La señora Thornbury, bien fuera para suavizar la situación o porque quisiera enfrentarse con Hirst, pues se sentía un poco madre de todos los jóvenes, intervino:

—Durante toda mi vida he vivido con personas como su tía, señor Hirst —y al hablar, se inclinó hacia adelante y sus ojos brillaron en demasía—. Nunca oyeron hablar de Gibbon. Solo se interesaron por los rebaños, los granjeros y las cosechas. Hombres altos de hermosa planta, que al verlos a caballo dan sensación de poderío como los guerreros de las Cruzadas. No niego que podía considerárseles como animalitos, no leen ni desean que los otros lo hagan, pero son las personas más bondadosas que existen sobre la faz de la tierra. Se asombraría de algunas de las historias que podría contarle. Yo creo que si volviera a nacer otro Shakespeare sería entre aquella gente. En aquellas casonas enormes de los Downs.

—Mi tía pasa su vida en East Lamberá, entre los pobres degenerados. Yo solo la mencioné porque se dedica siempre a perseguir a los que ella llama intelectuales, que es el mismo comportamiento que creo observar en la señorita Vinrace. Quizás sea moda ahora. A quien tiene talento se le mira con poca simpatía. Yo soy el primero en conceder grandes méritos a los señores del campo, pero mi padre, que es pastor en Norfolk, dice que no hay un gran señor en el campo que no…
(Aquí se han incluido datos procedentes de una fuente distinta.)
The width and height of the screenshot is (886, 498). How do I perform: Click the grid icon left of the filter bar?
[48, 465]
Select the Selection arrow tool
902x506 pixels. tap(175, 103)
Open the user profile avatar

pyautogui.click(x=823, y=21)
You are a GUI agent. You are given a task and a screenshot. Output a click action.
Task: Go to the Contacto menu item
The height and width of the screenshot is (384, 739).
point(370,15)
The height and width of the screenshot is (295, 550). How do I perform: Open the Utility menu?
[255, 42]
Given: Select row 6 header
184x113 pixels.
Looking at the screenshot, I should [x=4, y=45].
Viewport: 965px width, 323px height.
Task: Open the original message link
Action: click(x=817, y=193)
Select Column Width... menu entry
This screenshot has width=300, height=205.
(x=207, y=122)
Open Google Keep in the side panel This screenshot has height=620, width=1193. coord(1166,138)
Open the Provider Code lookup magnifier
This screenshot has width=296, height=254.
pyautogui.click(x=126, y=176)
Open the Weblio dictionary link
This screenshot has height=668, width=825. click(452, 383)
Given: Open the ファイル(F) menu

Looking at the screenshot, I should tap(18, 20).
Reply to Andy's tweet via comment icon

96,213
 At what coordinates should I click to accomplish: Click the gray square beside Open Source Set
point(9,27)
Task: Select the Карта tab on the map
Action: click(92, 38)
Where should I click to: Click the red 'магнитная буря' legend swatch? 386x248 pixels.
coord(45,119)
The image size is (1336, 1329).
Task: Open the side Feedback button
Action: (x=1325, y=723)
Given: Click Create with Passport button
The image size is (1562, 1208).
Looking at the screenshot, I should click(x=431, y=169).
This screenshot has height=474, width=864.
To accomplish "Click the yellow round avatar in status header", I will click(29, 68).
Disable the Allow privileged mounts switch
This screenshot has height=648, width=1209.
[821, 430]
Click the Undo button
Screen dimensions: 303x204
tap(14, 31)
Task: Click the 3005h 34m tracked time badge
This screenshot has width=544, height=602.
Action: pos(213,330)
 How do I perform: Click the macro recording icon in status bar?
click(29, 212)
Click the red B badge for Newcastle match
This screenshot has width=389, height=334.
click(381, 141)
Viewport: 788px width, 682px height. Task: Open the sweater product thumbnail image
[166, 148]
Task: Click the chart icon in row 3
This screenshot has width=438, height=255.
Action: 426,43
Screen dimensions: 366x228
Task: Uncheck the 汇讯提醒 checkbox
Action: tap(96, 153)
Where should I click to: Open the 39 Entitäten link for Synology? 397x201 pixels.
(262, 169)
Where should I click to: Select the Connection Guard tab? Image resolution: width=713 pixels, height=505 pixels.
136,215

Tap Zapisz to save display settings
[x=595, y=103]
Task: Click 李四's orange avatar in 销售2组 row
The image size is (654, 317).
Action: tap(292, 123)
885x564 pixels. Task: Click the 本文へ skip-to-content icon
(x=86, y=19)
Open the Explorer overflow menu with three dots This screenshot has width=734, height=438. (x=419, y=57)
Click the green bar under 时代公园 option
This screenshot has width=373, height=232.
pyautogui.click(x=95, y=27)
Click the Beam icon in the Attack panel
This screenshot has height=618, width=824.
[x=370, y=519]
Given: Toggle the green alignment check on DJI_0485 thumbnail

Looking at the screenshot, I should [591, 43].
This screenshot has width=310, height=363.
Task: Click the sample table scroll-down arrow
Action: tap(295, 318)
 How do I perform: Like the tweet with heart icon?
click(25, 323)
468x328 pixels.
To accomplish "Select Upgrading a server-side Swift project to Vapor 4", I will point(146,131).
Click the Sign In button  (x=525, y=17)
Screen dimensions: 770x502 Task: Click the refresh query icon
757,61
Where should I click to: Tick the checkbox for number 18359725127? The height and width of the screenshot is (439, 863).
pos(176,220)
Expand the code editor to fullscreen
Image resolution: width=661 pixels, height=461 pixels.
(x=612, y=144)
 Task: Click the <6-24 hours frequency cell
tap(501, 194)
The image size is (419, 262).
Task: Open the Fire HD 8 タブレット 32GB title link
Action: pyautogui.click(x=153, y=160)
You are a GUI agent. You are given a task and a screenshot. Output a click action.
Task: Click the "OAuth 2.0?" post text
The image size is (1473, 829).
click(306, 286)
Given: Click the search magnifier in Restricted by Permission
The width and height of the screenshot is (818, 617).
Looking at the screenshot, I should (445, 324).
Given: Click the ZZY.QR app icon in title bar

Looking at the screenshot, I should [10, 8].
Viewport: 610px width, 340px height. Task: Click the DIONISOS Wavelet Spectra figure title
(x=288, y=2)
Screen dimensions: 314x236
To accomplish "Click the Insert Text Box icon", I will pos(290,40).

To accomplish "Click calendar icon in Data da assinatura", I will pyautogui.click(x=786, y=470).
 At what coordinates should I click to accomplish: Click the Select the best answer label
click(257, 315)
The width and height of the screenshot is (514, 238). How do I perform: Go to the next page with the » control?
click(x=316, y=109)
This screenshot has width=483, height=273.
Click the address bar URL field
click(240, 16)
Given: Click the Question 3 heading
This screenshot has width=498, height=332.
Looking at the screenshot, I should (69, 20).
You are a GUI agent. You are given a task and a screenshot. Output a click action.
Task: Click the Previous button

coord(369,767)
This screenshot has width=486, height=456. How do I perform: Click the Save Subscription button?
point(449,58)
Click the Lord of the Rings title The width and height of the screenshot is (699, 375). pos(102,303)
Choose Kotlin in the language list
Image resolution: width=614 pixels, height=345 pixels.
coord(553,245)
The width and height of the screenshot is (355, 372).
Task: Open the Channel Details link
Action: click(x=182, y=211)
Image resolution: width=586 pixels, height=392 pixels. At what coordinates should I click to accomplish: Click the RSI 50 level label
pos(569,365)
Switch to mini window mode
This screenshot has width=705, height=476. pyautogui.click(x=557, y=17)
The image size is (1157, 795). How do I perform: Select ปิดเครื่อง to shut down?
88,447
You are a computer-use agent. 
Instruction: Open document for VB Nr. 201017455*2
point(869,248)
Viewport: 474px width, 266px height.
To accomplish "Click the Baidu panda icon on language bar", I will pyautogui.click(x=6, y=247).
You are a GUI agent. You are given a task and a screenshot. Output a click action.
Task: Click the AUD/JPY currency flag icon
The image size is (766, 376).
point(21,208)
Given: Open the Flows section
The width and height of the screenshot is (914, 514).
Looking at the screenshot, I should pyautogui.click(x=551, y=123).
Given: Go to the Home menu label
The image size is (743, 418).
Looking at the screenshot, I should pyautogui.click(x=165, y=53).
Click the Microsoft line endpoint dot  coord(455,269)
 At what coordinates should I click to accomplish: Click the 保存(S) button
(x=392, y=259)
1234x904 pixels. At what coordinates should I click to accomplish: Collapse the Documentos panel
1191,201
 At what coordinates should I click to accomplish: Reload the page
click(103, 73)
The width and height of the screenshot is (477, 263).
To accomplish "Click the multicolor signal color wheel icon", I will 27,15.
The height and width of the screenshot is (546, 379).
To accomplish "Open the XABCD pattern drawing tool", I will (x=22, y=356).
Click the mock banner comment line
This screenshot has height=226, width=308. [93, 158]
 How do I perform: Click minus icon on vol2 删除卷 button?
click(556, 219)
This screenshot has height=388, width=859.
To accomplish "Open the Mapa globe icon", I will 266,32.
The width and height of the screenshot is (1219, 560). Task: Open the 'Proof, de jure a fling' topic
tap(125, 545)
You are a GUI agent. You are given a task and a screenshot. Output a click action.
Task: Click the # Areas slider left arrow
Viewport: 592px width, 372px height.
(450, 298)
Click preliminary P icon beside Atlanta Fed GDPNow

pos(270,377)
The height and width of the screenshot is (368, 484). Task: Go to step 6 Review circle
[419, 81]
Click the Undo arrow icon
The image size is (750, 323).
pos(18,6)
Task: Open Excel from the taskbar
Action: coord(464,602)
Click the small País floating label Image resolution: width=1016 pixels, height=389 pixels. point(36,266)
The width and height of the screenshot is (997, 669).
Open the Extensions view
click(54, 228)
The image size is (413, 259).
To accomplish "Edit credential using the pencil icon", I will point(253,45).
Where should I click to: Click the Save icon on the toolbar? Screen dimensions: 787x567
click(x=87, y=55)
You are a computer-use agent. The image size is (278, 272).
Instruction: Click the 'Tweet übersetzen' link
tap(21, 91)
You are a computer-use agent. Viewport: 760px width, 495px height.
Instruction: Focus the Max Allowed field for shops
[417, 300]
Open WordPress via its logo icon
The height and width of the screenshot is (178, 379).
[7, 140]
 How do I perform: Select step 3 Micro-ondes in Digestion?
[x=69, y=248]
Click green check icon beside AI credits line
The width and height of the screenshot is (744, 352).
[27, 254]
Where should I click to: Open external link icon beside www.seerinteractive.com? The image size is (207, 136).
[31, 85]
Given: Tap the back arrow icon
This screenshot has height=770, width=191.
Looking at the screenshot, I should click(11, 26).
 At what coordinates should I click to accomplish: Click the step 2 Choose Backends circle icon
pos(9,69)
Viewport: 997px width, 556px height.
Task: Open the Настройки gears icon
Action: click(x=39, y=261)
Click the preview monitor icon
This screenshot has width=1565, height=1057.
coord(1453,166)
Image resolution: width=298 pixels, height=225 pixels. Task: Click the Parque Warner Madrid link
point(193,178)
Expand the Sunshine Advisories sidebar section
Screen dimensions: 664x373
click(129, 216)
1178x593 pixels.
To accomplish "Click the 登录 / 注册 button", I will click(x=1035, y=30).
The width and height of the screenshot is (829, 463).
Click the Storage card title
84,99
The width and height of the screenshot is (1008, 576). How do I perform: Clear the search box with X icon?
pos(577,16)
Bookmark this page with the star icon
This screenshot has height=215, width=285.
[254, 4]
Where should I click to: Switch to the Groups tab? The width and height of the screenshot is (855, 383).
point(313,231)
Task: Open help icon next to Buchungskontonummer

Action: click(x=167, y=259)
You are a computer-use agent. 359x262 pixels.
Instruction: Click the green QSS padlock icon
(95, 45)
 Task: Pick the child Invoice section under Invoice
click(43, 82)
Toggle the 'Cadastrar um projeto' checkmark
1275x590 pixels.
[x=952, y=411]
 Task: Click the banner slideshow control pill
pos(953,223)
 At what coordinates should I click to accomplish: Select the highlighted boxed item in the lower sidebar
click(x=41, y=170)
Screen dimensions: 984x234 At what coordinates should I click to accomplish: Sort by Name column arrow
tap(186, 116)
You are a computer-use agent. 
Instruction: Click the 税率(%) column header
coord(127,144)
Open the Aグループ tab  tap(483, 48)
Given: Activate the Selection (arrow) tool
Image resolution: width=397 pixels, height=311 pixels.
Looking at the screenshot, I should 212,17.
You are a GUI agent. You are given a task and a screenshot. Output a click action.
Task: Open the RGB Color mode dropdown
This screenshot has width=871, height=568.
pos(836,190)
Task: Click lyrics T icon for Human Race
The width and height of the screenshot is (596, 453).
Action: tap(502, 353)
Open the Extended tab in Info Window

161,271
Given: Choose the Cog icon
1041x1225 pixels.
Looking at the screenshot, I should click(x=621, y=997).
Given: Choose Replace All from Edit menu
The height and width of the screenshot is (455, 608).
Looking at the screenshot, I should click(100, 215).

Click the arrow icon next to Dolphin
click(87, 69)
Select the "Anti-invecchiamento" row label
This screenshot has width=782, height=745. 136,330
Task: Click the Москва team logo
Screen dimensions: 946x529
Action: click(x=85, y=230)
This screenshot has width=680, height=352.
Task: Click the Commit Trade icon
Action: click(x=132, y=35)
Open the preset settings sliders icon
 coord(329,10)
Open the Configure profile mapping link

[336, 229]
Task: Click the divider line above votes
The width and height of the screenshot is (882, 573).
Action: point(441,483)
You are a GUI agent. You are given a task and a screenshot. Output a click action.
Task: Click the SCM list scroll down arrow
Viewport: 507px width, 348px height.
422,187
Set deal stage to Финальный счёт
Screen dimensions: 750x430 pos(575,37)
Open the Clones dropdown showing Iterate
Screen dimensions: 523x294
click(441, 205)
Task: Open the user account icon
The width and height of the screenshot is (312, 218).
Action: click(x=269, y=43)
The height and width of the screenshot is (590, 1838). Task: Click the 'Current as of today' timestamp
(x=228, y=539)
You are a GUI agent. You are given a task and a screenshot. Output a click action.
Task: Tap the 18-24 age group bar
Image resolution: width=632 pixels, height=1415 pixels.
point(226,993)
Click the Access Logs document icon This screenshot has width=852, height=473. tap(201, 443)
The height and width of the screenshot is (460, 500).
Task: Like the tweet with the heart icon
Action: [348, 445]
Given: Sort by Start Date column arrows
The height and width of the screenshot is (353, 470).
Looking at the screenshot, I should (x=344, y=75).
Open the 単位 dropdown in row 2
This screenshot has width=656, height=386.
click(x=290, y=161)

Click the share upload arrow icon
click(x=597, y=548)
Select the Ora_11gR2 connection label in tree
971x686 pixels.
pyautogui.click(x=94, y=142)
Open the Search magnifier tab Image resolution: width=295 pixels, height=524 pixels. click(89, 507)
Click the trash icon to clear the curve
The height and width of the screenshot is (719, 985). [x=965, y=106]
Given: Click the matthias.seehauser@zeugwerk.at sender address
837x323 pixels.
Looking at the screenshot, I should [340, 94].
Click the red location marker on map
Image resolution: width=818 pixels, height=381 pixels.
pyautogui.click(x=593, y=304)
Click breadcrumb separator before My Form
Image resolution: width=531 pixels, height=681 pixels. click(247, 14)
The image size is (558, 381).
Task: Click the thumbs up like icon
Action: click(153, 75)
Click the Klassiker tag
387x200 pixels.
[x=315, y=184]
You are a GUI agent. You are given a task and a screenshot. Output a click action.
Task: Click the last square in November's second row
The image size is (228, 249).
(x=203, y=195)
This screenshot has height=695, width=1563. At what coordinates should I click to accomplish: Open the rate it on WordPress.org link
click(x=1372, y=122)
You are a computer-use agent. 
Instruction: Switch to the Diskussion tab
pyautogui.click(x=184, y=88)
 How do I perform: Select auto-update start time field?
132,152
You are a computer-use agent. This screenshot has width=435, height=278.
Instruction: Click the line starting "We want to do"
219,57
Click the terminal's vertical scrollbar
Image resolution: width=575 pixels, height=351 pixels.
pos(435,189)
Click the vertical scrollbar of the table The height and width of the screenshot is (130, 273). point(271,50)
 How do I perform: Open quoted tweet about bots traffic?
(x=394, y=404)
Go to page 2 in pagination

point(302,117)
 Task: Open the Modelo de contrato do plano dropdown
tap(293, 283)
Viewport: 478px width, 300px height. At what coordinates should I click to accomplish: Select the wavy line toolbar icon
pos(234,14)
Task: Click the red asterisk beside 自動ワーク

—Bueno, pero a Gibbon… —interrumpió Hewet.

La tensión nerviosa que venía creciendo pareció decrecer con la interrupción de Hewet.

—… Probablemente tú también lo encontrarás monótono —abrió el libro y buscó un pasaje a propósito para ser leído en voz alta.

Lo que más aburría a Ridley era oír leer en voz alta. Además tenía ideas muy especiales sobre las modas y se sentía predispuesto contra la señora Flushing a causa de la pluma anaranjada que lucía y que no le favorecía en absoluto, encontraba además que hablaba demasiado alto, que cruzaba las piernas y finalmente cuando la vio aceptar un cigarrillo de Hewet dio un salto y mascullando una excusa ininteligible se alejó del grupo. La señora Flushing pareció encontrarse más a sus anchas. Fumaba con más soltura y estiró las piernas más cómodamente. Siguió hablando con Helen sobre la reputación y carácter de la señora Raymond Parry. Valiéndose de sutiles estratagemas, hizo que Helen definiera a la señora Parry y el resultado fue una señora de edad, fea y pintarrajeada, un poco insolente e impertinente. Sus reuniones eran siempre divertidas por la diversidad de personas que en ellas se reunían. Helen compadecía al señor Parry, pues se decía que estaba encerrado con estuches de gemas, mientras su esposa atendía la excéntrica concurrencia de sus invitados.

—No es que yo crea todo lo que de ella se dice…

—¡Siga, siga —rio la señora Flushing—, la señorita Parry es prima mía!

Cuando la señora Flushing se levantó para irse, notábase perfectamente que estaba encantada con sus nuevas amistades. Incluso empezó a fraguar tres o cuatro planes para reunirse con ellas en lo sucesivo, realizar alguna excursión, mostrarle a Helen sus compras… E incluyó a todos en una vaga pero espléndida invitación.

Al regresar Helen al jardín, recordó las advertencias de Ridley sobre su sobrina. Rachel estaba sentada entre Hirst y Hewet. Este último leía en voz alta y la muchacha, por su depresión, recordaba una flor aromática besada por la suave y fresca corriente. Gozaba del encanto del momento, pero sin que éste dejara huella en su espíritu. La voz del lector era sumamente agradable y al terminar el párrafo no se oyó comentario alguno.